■ Exercise brief
Rewrite the records from the line with "Click the Login link" up to and including the line with "point(1297,669)", changing "Login" to "Sign In" and leaving everything else unchanged. Leave the pictures out of your answer.
# START OF Information provided
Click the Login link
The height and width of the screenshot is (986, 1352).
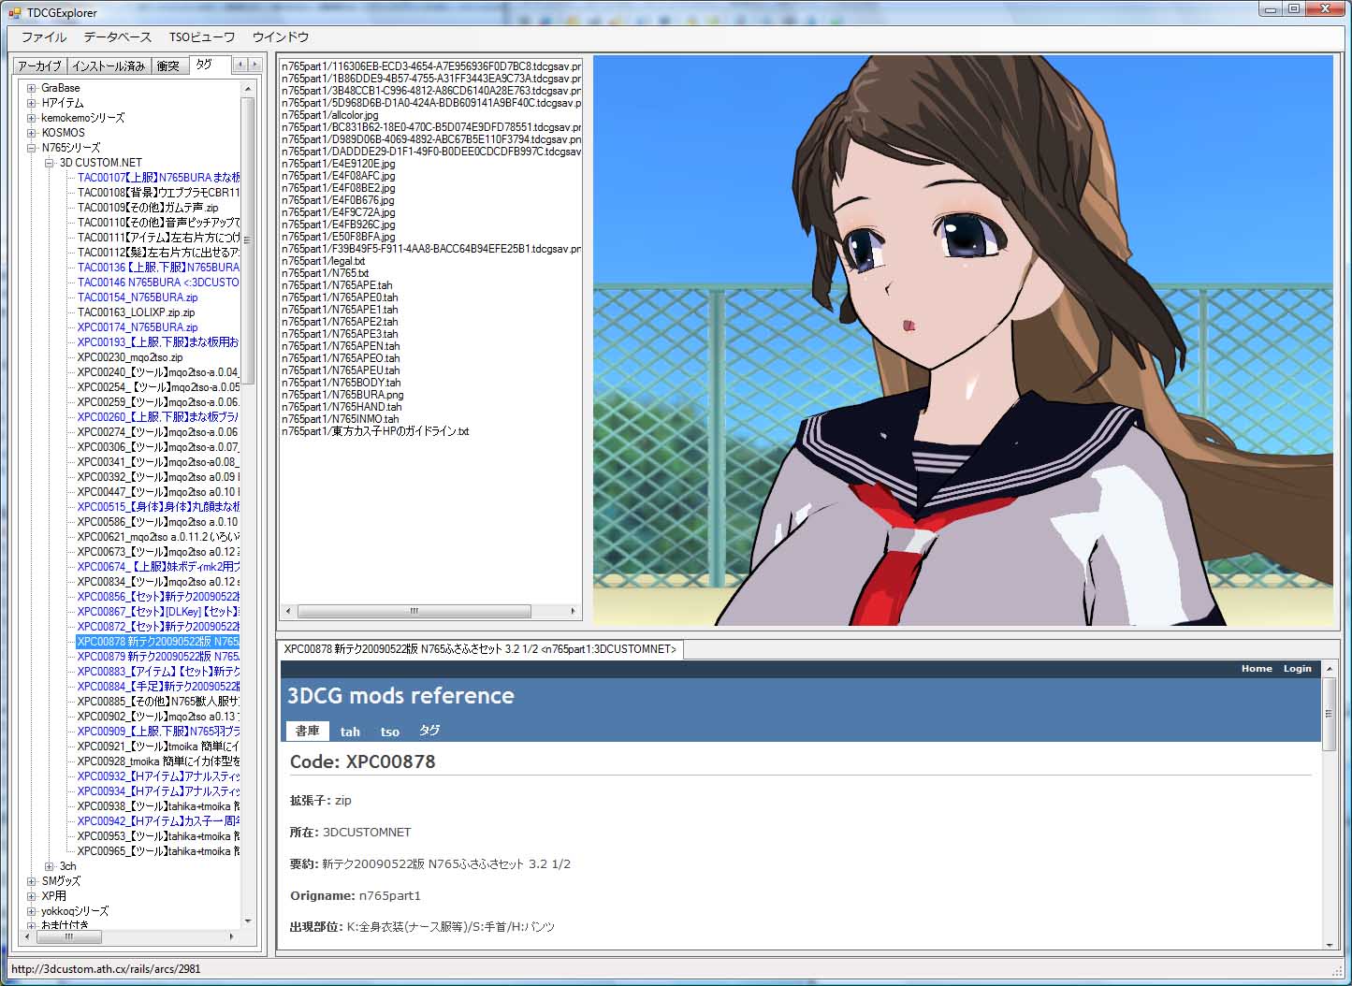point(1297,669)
# END OF Information provided
# START OF Information provided
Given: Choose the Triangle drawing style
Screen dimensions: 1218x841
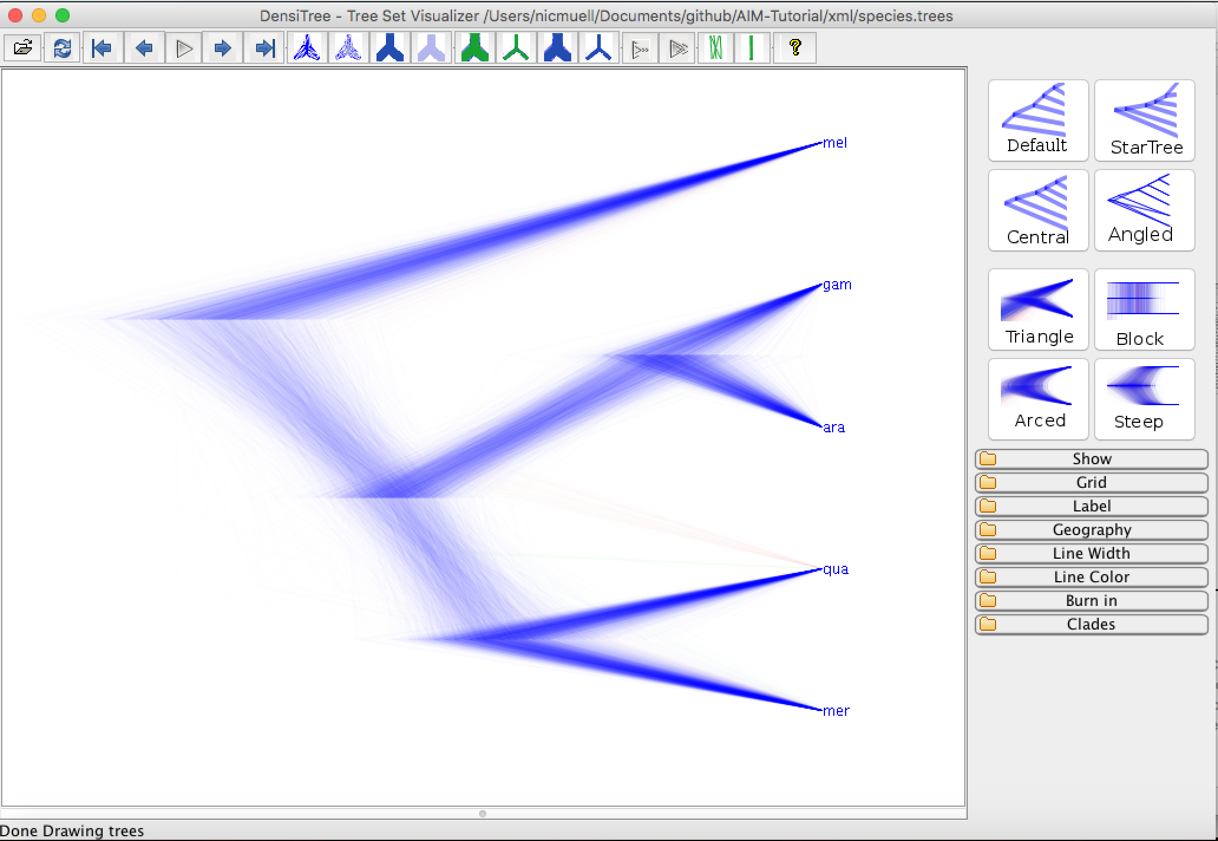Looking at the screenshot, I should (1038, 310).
# END OF Information provided
■ Response
Click the Sign In link
The height and width of the screenshot is (986, 1352).
point(1297,669)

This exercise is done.